# What you should do
Please restate word for word all lines from the one containing "The width and" to the final line of the entries, and include no pictures.

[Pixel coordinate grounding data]
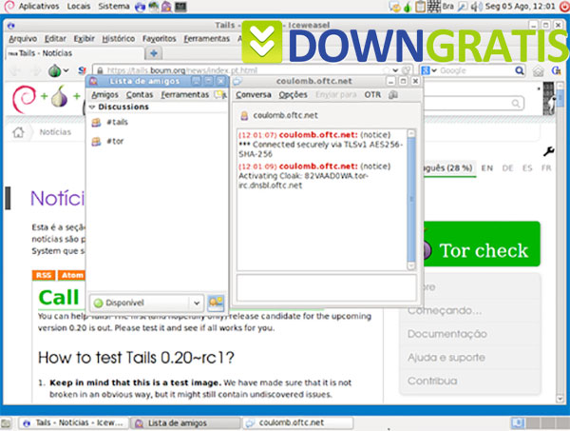
Task: Click the RSS feed badge
Action: tap(44, 275)
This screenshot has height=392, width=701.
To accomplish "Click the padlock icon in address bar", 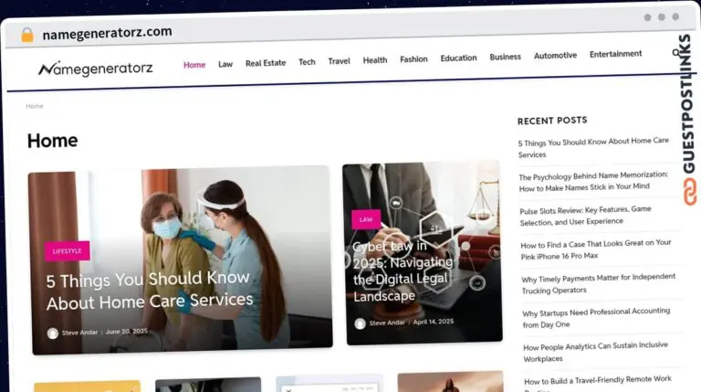I will [x=27, y=34].
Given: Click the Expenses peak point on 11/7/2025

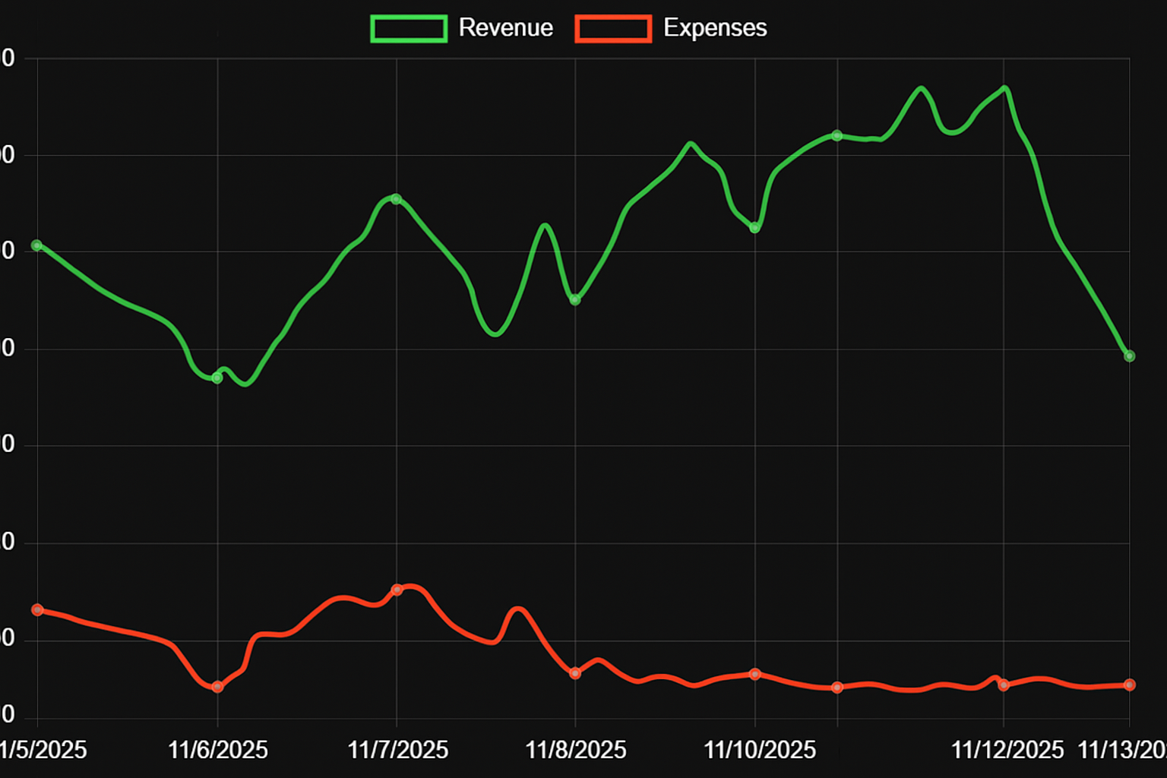Looking at the screenshot, I should (x=399, y=590).
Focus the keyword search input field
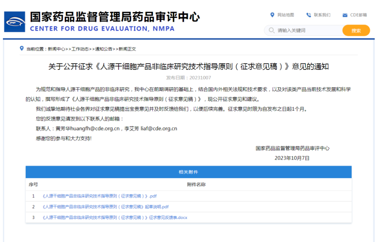Screen dimensions: 378x242 tap(308, 30)

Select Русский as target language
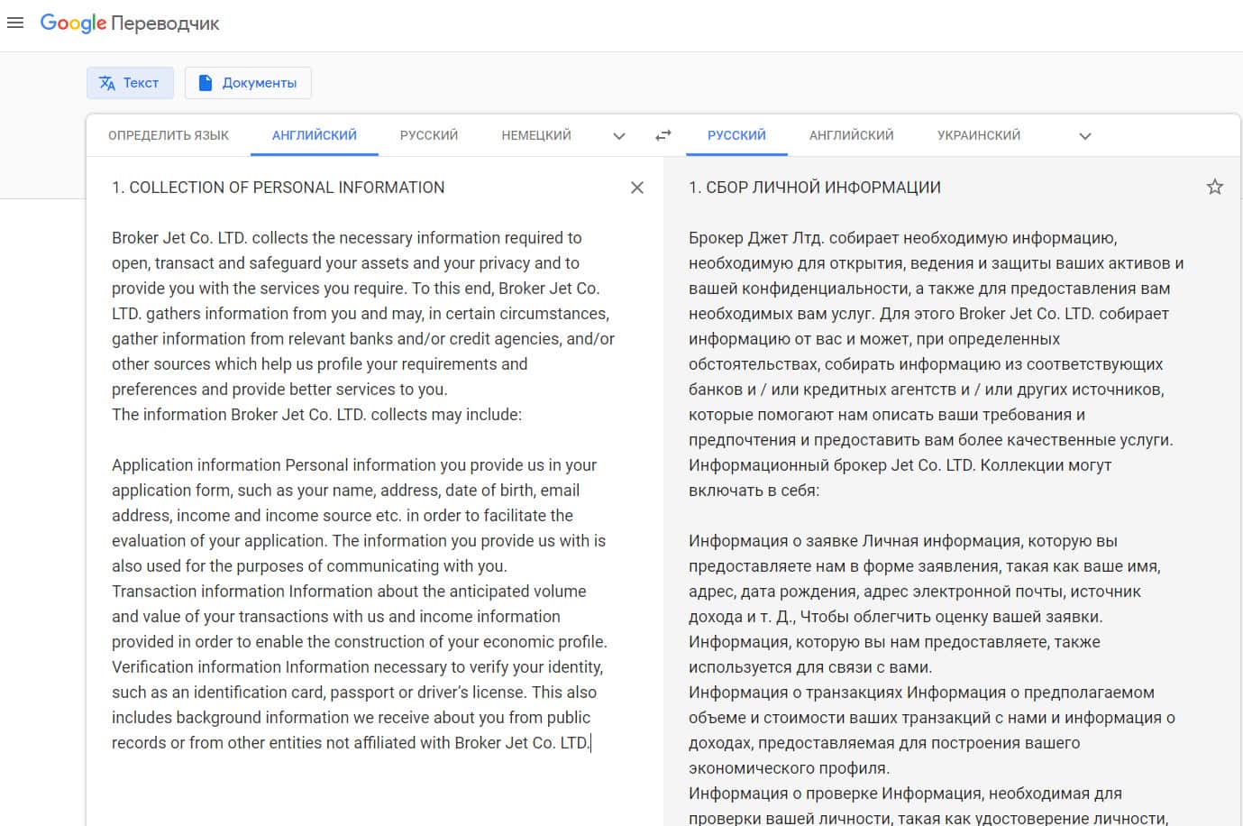[x=736, y=135]
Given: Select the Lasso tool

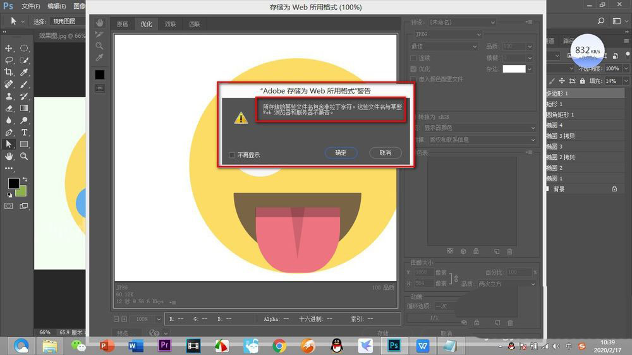Looking at the screenshot, I should pyautogui.click(x=9, y=60).
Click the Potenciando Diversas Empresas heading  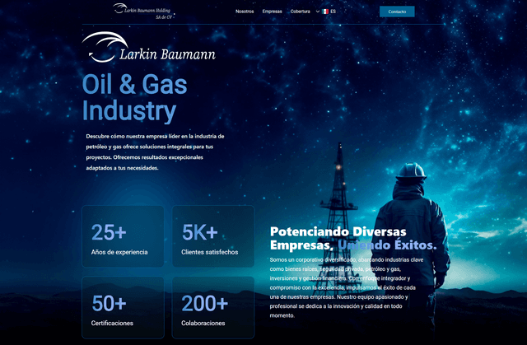click(353, 239)
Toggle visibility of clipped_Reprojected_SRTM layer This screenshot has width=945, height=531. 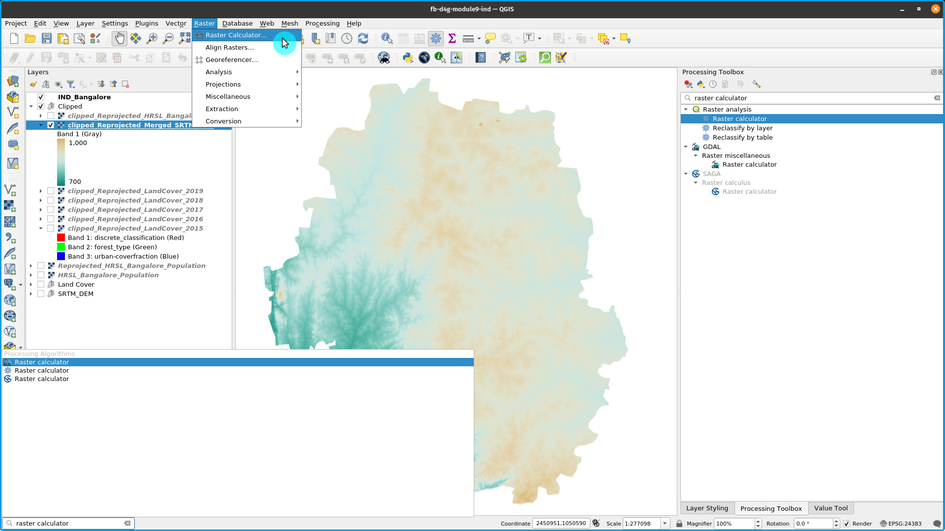[x=51, y=124]
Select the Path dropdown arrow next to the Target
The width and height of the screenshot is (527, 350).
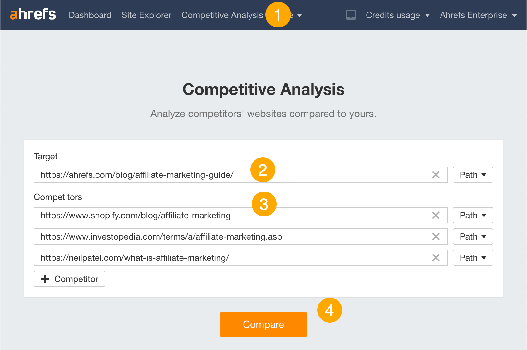point(484,175)
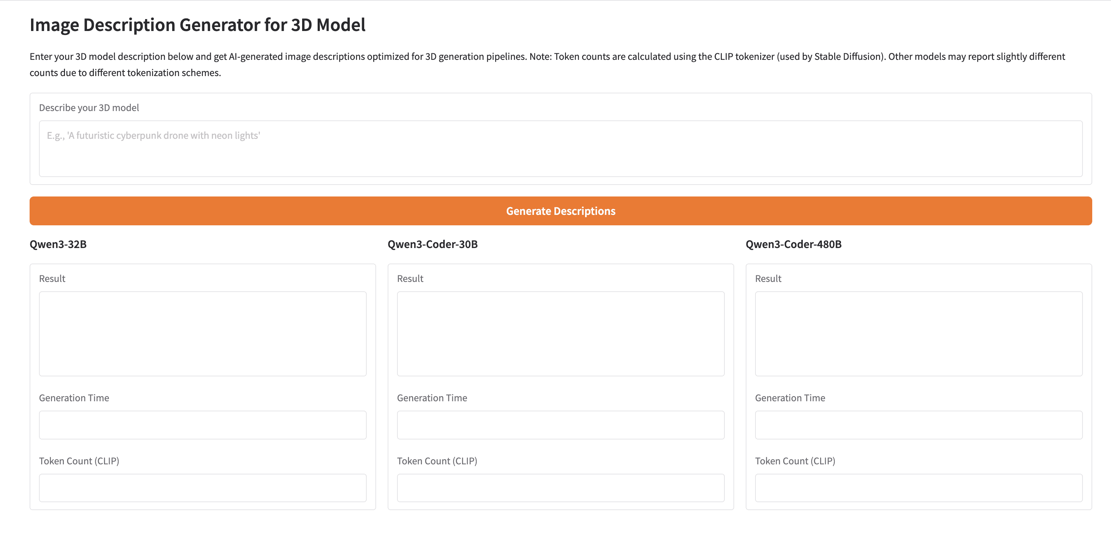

# Answer box
The width and height of the screenshot is (527, 350).
point(484,175)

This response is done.